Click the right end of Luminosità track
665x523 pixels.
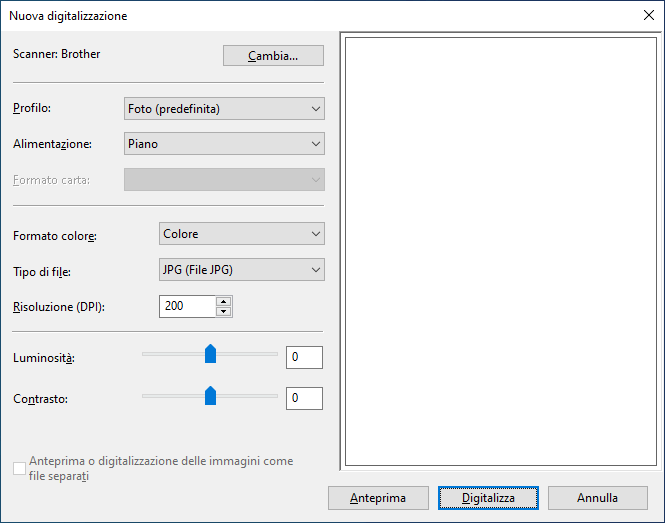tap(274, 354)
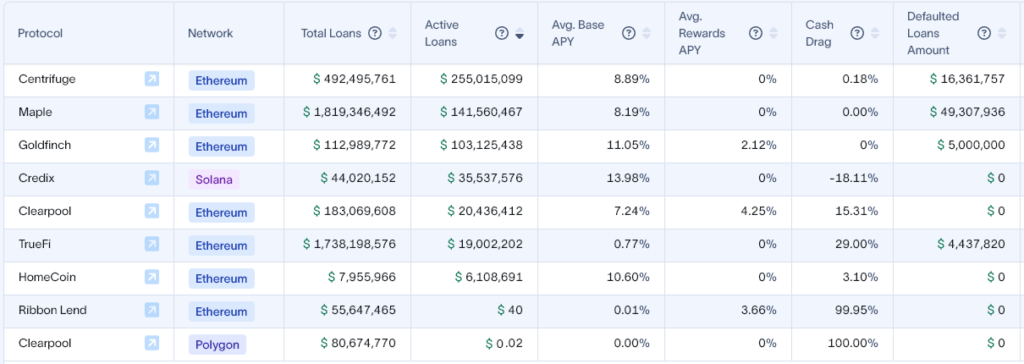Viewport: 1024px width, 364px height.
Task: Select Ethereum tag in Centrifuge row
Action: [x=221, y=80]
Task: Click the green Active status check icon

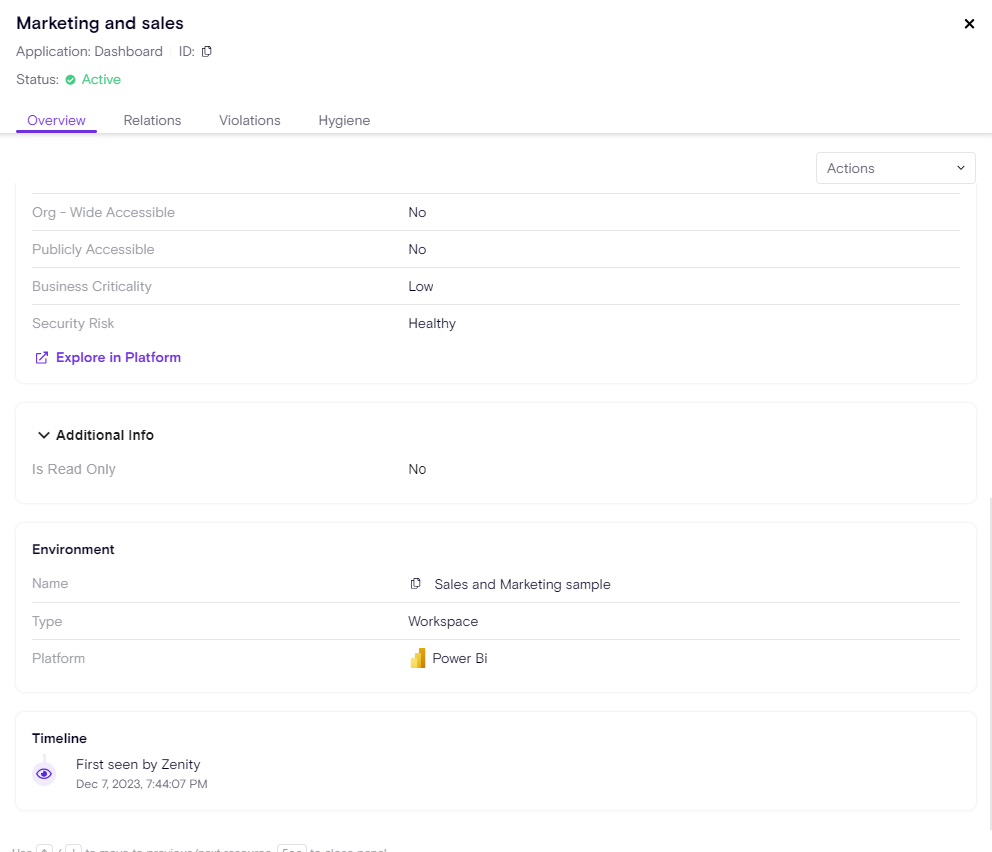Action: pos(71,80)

● ● ● ●

What is being asked: Write out again, word for word, only the lines from the one with "665x523 pixels." through the last line of the material, and omit each picture.

Output for this exercise:
665x523 pixels.
tap(274, 354)
Viewport: 1024px width, 364px height.
Task: Select Ethereum tag in Centrifuge row
Action: [x=221, y=80]
Task: Click the green Active status check icon

Action: pos(71,80)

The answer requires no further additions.